WORK INSTRUCTION 1: Using the text on anhidrosis in horses, decide whether each statement agrees with it: (a) Anhidrosis appears to occur more often in dark colored horses. (b) Veterinarians fully understand what causes anhidrosis. (c) Anhidrosis occurs only in performance horses. For each, answer yes or no and quote the deciding words.
WORK INSTRUCTION 2: Continue the text on anhidrosis in horses, starting after its last sentence.
── PAGE EXTRACT
Anhidrosis in Horses
A: As temperatures rise, nonsweating, or anhidrosis, becomes a concern for some horses. Heat loss through sweat evaporation is the main method by which horses cool themselves; therefore, a horse that doesn’t sweat adequately is at risk for overheating and heat stress.
Horses can suffer from this condition to varying degrees, meaning that some horses only experience some decrease in sweating—or sweating over some areas of the body but not others—while other horses completely cease sweating. This puts the horse at risk of severe hyperthermia (overheating).
In many cases, an owner will notice that their horse isn’t sweating as heavily as expected for work being done or that their horse sweats less than others in the barn doing similar amounts of work. In most cases, the condition is performance-limiting, because horses that can’t adequately cool themselves develop elevated heart rates and respiratory rates that ultimately reduce their athletic potential. Although its most commonly diagnosed in performance horses, anhidrosis does occur in nonperformance horses, too, and interestingly appears to occur more frequently in dark colored horses. Studies estimate that about 20% of racehorses in training in southern Florida suffer from anhidrosis.
So, what should you do if you think your horse has developed anhidrosis?
First, it’s important to get a diagnosis of nonsweating from your veterinarian. Other conditions can lead to increased respiratory and heart rates during exercise, so a full physical exam is warranted. Your veterinarian can also run a diagnostic test for anhidrosis by injecting dilutions of terbutaline or epinephrine that should stimulate the sweat glands to release sweat. The amount of sweat produced is measured, and affected horses don’t sweat as expected.
The condition’s cause isn’t fully understood, but veterinarians generally consider it linked to sweat gland overstimulation. Epinephrine (also known as adrenaline) is a hormone and neurotransmitter that stimulates the beta-2 receptors in sweat glands to release sweat. It’s thought that if these receptors become overstimulated by epinephrine, they’ll start to shut down and reduce sweat production.
Because the cause isn’t fully understood, pinpointing a treatment is hard. Your veterinarian will likely take a blood sample to test for electrolyte levels, because balanced electrolytes are vital and one of the simplest treatments is electrolyte supplementation based on identified abnormalities.
────
── INFORMATION SUPPLIED
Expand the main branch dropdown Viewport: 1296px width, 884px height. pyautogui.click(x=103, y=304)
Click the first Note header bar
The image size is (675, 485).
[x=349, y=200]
────
ANSWER BOX 1:
(a) Yes: "appears to occur more frequently in dark colored horses"
(b) No: "The condition’s cause isn’t fully understood"
(c) No: "anhidrosis does occur in nonperformance horses, too"

ANSWER BOX 2:
Horse owners and managers use many anecdotal treatments, such as feeding dark beer and administering supplements containing vitamin C or L-tyrosine. However, when tested in controlled research settings none of these approaches have proven effective. Similarly, while one study suggested a possible connection to thyroid function due to possible iodine deficiency, the researchers cautioned that—if supplementing iodine or thyroid hormone appears to result in a renewed ability to sweat—this shouldn’t be taken as proof that hypothyroidism was the cause. In consultation with your veterinarian these anecdotal treatments might be worth trying.
Your horse will need careful management until a successful treatment plan is identified. If working the horse, do so early in the morning or late in the evening. Make sure your horse has a stall or shade available. Misters and careful application of barn-safe fans (some fans not designed for use in agricultural or barn settings can pose a fire risk; also take care to keep cords away from horses and to not overload circuits) can benefit horses with anhidrosis.
It’s not uncommon for anhidrosis to spontaneously resolve. This makes identifying a successful treatment even more complicated, because owners often believe it was the chosen treatment that worked when in reality the condition might have spontaneously resolved even without treatment. For other horses the only successful treatment is to move them to a cooler and often less humid location.
With careful management, you can keep your horse comfortable, but you should be prepared to make changes in your performance expectations and have a plan in place for what you’ll do should your horse become overheated.